- [Task instructions]: An identical copy of all records below is to be written out.

- [Stored data]:
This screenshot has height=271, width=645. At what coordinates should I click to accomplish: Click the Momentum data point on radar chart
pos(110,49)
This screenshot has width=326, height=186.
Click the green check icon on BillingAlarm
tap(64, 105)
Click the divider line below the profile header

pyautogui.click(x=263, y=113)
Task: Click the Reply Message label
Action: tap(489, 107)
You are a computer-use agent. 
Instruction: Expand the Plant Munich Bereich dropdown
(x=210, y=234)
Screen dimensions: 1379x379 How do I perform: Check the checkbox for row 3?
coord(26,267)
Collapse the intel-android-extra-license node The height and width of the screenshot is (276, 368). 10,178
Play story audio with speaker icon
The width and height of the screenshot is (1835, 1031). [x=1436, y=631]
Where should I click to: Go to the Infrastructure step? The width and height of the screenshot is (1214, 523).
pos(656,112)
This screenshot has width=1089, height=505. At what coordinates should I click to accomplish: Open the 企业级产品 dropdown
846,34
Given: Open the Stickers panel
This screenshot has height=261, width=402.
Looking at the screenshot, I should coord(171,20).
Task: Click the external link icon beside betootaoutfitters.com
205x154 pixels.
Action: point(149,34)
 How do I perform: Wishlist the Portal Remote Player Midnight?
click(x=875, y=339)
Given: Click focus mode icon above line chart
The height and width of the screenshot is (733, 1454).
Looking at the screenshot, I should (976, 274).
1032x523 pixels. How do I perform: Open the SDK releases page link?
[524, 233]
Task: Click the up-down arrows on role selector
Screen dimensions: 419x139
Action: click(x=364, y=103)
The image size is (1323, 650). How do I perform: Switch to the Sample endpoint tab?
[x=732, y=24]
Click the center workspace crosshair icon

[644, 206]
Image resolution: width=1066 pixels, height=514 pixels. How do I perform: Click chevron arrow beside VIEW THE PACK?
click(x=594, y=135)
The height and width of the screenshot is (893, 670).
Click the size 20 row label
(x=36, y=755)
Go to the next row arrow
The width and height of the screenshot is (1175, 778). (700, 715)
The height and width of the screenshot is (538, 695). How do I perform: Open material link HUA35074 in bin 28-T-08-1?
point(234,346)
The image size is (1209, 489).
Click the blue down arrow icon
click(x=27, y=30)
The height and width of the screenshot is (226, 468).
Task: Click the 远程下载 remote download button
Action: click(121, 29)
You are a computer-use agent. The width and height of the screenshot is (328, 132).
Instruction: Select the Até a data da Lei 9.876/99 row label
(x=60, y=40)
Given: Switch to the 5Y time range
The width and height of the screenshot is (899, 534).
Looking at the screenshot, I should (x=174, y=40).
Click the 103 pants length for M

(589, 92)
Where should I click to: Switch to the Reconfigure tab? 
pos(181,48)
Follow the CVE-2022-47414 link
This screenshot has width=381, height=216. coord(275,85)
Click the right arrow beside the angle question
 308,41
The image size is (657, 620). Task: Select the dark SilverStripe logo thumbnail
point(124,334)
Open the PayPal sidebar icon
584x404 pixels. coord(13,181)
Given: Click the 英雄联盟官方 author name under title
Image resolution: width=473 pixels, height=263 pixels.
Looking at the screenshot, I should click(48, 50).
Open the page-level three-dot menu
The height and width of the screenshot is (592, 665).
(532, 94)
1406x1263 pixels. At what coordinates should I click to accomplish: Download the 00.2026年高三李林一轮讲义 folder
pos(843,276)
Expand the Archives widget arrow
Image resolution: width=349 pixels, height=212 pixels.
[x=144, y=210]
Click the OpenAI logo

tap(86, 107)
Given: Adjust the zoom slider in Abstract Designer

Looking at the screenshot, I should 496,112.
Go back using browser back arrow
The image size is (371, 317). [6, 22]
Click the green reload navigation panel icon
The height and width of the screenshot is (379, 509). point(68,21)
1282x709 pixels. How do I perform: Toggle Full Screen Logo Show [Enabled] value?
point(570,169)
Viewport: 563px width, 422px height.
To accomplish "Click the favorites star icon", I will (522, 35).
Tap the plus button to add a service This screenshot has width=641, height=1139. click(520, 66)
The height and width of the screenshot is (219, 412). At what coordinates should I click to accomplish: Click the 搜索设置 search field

- [Answer to this problem]:
This screenshot has height=271, width=645. At what coordinates should I click to accomplish: Click the Momentum data point on radar chart
pos(110,49)
This screenshot has width=326, height=186.
Click the green check icon on BillingAlarm
tap(64, 105)
Click the divider line below the profile header

pyautogui.click(x=263, y=113)
Task: Click the Reply Message label
Action: tap(489, 107)
You are a computer-use agent. 
Instruction: Expand the Plant Munich Bereich dropdown
(x=210, y=234)
Screen dimensions: 1379x379 How do I perform: Check the checkbox for row 3?
coord(26,267)
Collapse the intel-android-extra-license node The height and width of the screenshot is (276, 368). 10,178
Play story audio with speaker icon
The width and height of the screenshot is (1835, 1031). [x=1436, y=631]
Where should I click to: Go to the Infrastructure step? The width and height of the screenshot is (1214, 523).
pos(656,112)
This screenshot has width=1089, height=505. At what coordinates should I click to accomplish: Open the 企业级产品 dropdown
846,34
Given: Open the Stickers panel
This screenshot has height=261, width=402.
Looking at the screenshot, I should coord(171,20).
Task: Click the external link icon beside betootaoutfitters.com
205x154 pixels.
Action: point(149,34)
 How do I perform: Wishlist the Portal Remote Player Midnight?
click(x=875, y=339)
Given: Click focus mode icon above line chart
The height and width of the screenshot is (733, 1454).
Looking at the screenshot, I should (976, 274).
1032x523 pixels. How do I perform: Open the SDK releases page link?
[524, 233]
Task: Click the up-down arrows on role selector
Screen dimensions: 419x139
Action: click(x=364, y=103)
The image size is (1323, 650). How do I perform: Switch to the Sample endpoint tab?
[x=732, y=24]
Click the center workspace crosshair icon

[644, 206]
Image resolution: width=1066 pixels, height=514 pixels. How do I perform: Click chevron arrow beside VIEW THE PACK?
click(x=594, y=135)
The height and width of the screenshot is (893, 670).
Click the size 20 row label
(x=36, y=755)
Go to the next row arrow
The width and height of the screenshot is (1175, 778). (700, 715)
The height and width of the screenshot is (538, 695). How do I perform: Open material link HUA35074 in bin 28-T-08-1?
point(234,346)
The image size is (1209, 489).
Click the blue down arrow icon
click(x=27, y=30)
The height and width of the screenshot is (226, 468).
Task: Click the 远程下载 remote download button
Action: click(121, 29)
You are a computer-use agent. The width and height of the screenshot is (328, 132).
Instruction: Select the Até a data da Lei 9.876/99 row label
(x=60, y=40)
Given: Switch to the 5Y time range
The width and height of the screenshot is (899, 534).
Looking at the screenshot, I should (x=174, y=40).
Click the 103 pants length for M

(589, 92)
Where should I click to: Switch to the Reconfigure tab? 
pos(181,48)
Follow the CVE-2022-47414 link
This screenshot has width=381, height=216. coord(275,85)
Click the right arrow beside the angle question
 308,41
The image size is (657, 620). Task: Select the dark SilverStripe logo thumbnail
point(124,334)
Open the PayPal sidebar icon
584x404 pixels. coord(13,181)
Given: Click the 英雄联盟官方 author name under title
Image resolution: width=473 pixels, height=263 pixels.
Looking at the screenshot, I should click(48, 50).
Open the page-level three-dot menu
The height and width of the screenshot is (592, 665).
(532, 94)
1406x1263 pixels. At what coordinates should I click to accomplish: Download the 00.2026年高三李林一轮讲义 folder
pos(843,276)
Expand the Archives widget arrow
Image resolution: width=349 pixels, height=212 pixels.
[x=144, y=210]
Click the OpenAI logo

tap(86, 107)
Given: Adjust the zoom slider in Abstract Designer

Looking at the screenshot, I should 496,112.
Go back using browser back arrow
The image size is (371, 317). [6, 22]
Click the green reload navigation panel icon
The height and width of the screenshot is (379, 509). point(68,21)
1282x709 pixels. How do I perform: Toggle Full Screen Logo Show [Enabled] value?
point(570,169)
Viewport: 563px width, 422px height.
To accomplish "Click the favorites star icon", I will (522, 35).
Tap the plus button to add a service This screenshot has width=641, height=1139. click(520, 66)
The height and width of the screenshot is (219, 412). At what coordinates should I click to accomplish: Click the 搜索设置 search field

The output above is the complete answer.